§ Exercise instructions
Every line from the one containing "Open reader view icon in address bar" to the one containing "is (666, 1047)." in the records below, both included, must be set down exactly, and no other line.

== Material for this task ==

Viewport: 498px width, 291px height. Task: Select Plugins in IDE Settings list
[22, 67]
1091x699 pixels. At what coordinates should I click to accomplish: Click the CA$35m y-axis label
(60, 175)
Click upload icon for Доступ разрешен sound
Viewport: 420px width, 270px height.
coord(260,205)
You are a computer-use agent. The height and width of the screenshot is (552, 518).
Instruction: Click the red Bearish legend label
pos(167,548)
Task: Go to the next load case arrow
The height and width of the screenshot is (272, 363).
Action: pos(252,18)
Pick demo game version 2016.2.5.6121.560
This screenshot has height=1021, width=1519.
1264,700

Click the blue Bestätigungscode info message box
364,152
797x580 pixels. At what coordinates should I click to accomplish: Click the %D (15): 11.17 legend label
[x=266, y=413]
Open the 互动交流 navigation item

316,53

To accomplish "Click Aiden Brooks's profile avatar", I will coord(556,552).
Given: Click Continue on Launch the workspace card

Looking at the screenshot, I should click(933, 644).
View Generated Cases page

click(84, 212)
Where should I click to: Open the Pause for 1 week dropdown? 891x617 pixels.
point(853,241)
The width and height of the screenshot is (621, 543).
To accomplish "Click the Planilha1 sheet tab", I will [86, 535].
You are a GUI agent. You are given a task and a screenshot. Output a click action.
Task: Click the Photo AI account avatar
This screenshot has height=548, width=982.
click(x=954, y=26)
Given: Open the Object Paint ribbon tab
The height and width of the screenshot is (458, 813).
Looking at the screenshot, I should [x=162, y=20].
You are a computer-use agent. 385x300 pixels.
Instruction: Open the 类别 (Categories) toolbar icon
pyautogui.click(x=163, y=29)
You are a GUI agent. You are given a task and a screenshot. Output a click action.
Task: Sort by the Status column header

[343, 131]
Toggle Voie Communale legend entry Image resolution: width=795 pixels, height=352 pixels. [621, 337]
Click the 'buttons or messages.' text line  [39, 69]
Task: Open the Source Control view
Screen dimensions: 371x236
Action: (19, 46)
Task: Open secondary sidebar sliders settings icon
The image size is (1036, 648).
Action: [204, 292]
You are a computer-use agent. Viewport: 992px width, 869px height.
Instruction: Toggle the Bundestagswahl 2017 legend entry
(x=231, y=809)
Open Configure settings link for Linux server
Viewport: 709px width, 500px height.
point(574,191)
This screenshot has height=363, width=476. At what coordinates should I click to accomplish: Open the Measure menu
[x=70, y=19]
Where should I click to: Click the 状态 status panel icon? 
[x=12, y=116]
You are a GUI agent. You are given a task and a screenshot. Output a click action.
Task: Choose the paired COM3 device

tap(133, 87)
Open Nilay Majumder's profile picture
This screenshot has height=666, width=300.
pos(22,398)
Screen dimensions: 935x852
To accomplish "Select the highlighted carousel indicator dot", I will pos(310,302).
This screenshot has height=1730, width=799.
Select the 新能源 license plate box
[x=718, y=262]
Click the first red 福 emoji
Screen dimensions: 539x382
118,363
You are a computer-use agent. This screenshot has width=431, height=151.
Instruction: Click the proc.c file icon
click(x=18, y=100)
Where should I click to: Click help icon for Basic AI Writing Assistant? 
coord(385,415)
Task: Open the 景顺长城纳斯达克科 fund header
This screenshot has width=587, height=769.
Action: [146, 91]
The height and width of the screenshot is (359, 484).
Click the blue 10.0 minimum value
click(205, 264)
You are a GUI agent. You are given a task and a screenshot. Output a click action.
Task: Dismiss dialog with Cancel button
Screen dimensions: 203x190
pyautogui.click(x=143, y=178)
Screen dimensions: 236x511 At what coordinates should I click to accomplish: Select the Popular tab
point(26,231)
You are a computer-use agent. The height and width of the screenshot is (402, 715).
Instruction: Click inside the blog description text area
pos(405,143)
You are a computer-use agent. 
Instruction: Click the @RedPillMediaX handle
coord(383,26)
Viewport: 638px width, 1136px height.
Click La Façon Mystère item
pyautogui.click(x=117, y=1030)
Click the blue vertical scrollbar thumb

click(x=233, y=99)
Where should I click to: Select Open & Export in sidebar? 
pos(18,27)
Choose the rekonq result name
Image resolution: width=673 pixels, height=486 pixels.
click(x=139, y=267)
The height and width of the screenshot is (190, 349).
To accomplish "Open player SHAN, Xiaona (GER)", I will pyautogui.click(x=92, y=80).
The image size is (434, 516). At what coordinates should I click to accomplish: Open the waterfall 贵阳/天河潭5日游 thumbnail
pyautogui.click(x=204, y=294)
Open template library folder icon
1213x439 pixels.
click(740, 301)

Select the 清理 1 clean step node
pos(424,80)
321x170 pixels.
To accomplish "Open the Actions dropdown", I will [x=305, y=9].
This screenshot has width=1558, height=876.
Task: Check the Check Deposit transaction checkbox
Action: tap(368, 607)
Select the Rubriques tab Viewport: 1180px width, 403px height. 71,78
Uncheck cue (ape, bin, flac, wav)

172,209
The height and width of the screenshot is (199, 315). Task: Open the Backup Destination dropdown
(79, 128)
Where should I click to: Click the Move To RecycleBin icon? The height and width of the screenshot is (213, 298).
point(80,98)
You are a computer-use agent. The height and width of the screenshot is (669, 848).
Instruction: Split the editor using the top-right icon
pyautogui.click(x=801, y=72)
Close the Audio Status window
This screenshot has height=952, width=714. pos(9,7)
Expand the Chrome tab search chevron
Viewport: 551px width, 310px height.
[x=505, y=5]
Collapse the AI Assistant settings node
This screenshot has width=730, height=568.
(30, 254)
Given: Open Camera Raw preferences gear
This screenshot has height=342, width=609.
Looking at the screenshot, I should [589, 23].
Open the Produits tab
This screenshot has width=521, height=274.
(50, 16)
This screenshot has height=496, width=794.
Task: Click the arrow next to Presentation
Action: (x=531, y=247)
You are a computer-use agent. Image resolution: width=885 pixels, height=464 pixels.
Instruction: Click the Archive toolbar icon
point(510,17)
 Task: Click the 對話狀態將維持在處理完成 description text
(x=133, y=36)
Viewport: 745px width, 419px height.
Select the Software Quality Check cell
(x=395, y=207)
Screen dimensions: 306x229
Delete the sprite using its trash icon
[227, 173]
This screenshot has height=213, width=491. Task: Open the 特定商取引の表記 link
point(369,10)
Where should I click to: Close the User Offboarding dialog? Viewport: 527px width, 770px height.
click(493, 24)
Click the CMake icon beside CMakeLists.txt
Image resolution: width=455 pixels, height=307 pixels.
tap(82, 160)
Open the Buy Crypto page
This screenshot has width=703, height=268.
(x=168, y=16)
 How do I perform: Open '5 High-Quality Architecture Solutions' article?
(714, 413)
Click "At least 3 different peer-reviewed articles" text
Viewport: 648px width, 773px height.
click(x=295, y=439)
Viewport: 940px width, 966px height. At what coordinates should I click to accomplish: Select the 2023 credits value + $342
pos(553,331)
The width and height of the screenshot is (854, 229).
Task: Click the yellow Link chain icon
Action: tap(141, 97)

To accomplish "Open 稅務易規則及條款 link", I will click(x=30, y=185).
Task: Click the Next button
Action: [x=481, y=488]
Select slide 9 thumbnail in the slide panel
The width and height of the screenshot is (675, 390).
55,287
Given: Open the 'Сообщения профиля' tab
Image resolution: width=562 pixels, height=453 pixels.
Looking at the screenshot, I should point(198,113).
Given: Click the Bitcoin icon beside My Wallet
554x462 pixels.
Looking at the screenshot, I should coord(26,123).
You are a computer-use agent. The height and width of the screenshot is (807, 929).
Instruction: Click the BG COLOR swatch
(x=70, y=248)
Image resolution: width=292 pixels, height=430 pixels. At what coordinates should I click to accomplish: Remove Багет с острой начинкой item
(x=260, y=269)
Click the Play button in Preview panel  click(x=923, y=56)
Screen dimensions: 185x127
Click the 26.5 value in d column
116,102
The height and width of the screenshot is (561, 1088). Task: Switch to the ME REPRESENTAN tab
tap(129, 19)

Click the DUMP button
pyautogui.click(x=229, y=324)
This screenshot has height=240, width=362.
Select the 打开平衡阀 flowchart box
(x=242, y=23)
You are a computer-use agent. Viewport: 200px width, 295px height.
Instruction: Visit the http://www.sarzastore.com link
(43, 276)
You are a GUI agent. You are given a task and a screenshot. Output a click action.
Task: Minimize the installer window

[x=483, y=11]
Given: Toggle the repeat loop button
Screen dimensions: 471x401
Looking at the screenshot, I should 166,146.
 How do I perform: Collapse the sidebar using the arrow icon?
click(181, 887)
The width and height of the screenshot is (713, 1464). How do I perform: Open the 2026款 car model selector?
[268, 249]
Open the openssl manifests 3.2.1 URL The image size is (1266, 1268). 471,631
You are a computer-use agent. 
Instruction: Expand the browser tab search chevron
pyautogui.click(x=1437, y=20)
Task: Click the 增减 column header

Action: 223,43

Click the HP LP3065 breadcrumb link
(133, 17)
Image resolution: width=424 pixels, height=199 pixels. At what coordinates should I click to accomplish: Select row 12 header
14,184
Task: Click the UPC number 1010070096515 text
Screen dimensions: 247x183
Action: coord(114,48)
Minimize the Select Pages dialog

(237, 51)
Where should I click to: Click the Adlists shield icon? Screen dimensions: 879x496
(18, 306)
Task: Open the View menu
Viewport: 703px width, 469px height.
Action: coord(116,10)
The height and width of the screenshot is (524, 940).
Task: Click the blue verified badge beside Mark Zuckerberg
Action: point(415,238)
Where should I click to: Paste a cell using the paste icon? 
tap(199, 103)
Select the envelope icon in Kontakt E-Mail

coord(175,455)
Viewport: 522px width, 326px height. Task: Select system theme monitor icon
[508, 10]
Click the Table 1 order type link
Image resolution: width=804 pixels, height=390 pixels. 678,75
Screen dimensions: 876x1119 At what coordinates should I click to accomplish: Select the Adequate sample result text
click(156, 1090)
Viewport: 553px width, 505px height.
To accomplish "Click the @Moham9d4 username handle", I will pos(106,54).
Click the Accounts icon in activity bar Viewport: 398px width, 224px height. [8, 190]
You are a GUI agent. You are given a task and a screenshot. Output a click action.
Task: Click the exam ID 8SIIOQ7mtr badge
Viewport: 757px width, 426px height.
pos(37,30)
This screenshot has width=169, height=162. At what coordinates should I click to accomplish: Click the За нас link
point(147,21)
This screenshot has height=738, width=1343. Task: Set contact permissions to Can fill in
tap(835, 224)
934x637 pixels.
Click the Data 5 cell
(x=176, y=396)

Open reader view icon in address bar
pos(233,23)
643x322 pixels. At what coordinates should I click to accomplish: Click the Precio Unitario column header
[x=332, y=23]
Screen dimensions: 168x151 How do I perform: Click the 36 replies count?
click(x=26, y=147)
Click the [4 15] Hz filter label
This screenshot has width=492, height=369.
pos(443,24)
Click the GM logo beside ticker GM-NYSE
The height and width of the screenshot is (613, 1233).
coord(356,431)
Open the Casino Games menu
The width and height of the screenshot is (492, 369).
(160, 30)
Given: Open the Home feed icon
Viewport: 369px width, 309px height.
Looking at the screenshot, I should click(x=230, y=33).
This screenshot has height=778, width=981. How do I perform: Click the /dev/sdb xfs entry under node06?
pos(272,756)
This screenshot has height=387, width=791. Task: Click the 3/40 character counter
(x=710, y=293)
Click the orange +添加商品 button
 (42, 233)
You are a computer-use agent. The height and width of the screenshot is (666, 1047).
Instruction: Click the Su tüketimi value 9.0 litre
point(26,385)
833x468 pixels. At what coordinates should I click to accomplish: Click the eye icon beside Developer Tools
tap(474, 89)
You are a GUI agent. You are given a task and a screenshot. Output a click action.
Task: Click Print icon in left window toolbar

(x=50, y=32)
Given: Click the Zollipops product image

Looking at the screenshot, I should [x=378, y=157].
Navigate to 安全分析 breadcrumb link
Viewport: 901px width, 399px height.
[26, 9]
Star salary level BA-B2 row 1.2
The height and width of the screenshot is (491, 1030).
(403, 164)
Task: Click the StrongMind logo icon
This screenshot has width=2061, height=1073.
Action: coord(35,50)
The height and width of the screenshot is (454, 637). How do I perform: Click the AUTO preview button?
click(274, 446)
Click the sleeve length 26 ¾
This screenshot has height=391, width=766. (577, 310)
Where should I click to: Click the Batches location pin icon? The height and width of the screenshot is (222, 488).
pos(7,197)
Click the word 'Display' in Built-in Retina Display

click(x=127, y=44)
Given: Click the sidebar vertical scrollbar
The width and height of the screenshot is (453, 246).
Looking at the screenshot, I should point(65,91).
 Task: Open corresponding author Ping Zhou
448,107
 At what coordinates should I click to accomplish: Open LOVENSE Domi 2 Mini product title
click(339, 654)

===

§ Answer to this task
Open reader view icon in address bar
pos(233,23)
643x322 pixels. At what coordinates should I click to accomplish: Click the Precio Unitario column header
[x=332, y=23]
Screen dimensions: 168x151 How do I perform: Click the 36 replies count?
click(x=26, y=147)
Click the [4 15] Hz filter label
This screenshot has width=492, height=369.
pos(443,24)
Click the GM logo beside ticker GM-NYSE
The height and width of the screenshot is (613, 1233).
coord(356,431)
Open the Casino Games menu
The width and height of the screenshot is (492, 369).
(160, 30)
Given: Open the Home feed icon
Viewport: 369px width, 309px height.
Looking at the screenshot, I should click(x=230, y=33).
This screenshot has height=778, width=981. How do I perform: Click the /dev/sdb xfs entry under node06?
pos(272,756)
This screenshot has height=387, width=791. Task: Click the 3/40 character counter
(x=710, y=293)
Click the orange +添加商品 button
 (42, 233)
You are a computer-use agent. The height and width of the screenshot is (666, 1047).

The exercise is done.